イエスのみ心の祭日は、本来「キリストの聖体」の祭日に続く金曜日に祝います。"イエスのみ心"への信心は、17世紀にフランスで聖マルガリタ・マリア・アラコックが、神から啓示を受けたことから始まりました。その噂は瞬く間にフランス中に拡散しました。その後1856年、教皇ピオ9世はローマ教会全体で"イエスのみ心"を祝うように制定しました。また、この日を契機にフランスや他のキリスト教国では、"聖心"(みこころ)名を付けた修道会が沢山誕生しました。この祭日を祝う目的は、神様の愛をイエスの愛と献身を通して与える"イエスのみ心"に敬い讃えることなのです。

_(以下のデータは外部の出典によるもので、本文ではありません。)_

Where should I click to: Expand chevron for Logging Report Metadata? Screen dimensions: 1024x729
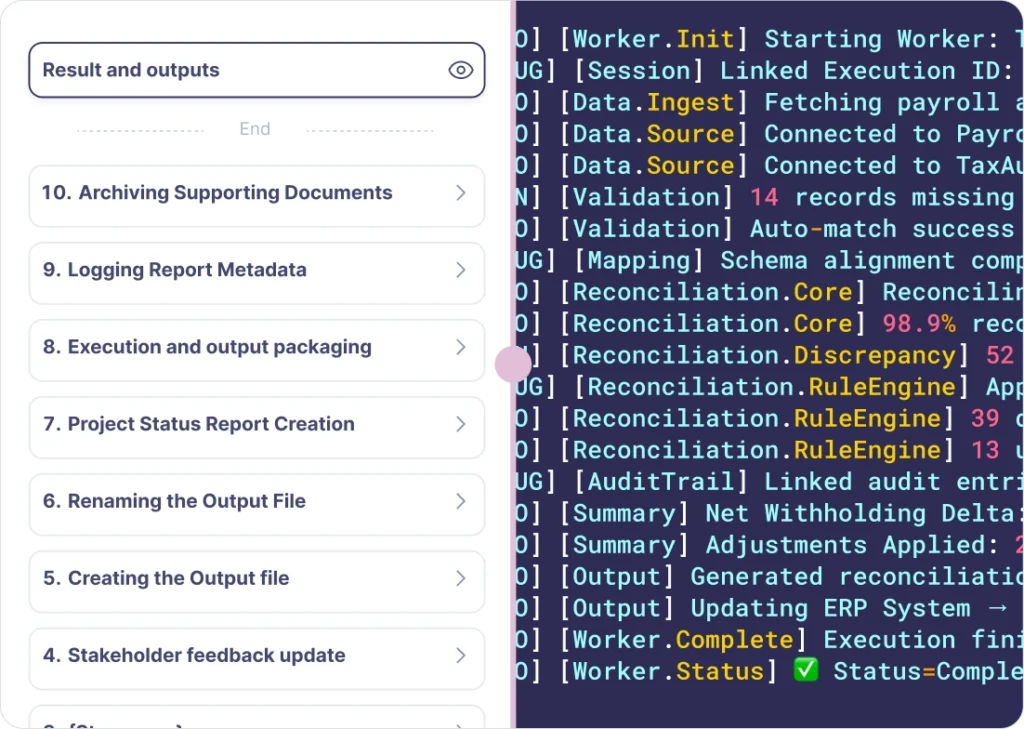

キリストの聖体とみ心の祝日を例年6月にお祝いしていたことから、6月は「イエスのみ心の月」として、自然に定められたと伝えられます。教皇ベネディクト16世は、書簡の中(2006年5月15日)で次のように記しています。「槍で刺し貫かれたイエスの脇腹を礼拝しながら観想することにより、わたしたちは、人びとを救おうとする神のみ旨を感じることができるようになります。・・・『槍で刺し貫かれた脇腹』の内に神の限りない救いのみ旨が輝いています。ですから、この脇腹を仰ぎ見ること(み心の信心)を、過去の礼拝ないし信心の形と考えてはなりません。刺し貫かれた心という象徴に歴史的な信心の表現を見いだした神の愛の礼拝は、神との生きた関係にとって不可欠なものであり続けます」と。また教皇フランシスコも「『疲れた者、重荷を負う者は、だれでもわたしのもとに来なさい。休ませてあげよう。わたしは柔和で謙遜な者だから、わたしの軛を負い、わたしに学びなさい』(マタイ11:28-29)。・・・『一人の兵士が槍でイエスの脇腹を刺すと、そこから血と水とが流れ出ました』(ヨハネ19:34)。ヨハネは、偶然的に見えるこのしるしのうちに、預言の成就を認めました。十字架上の生贄の小羊であるイエスのみ心から、人類全体に対する"ゆるしといのち"があふれ出るのです。しかし、イエスのあわれみは単なる感情ではありません。それは、いのちを与え、人間をよみがえらせる力なのです」と言われました。
み心の信心は、教会において大切な泉であり、キリスト教の中心的信心であると言っても過言ではありません。この"イエスのみ心"の限りない愛に対して、私たちの出来得る可能な限りの愛で応える信心の目的を日々の生活の中で実践して、このみ心の月を大切に過ごしましょう。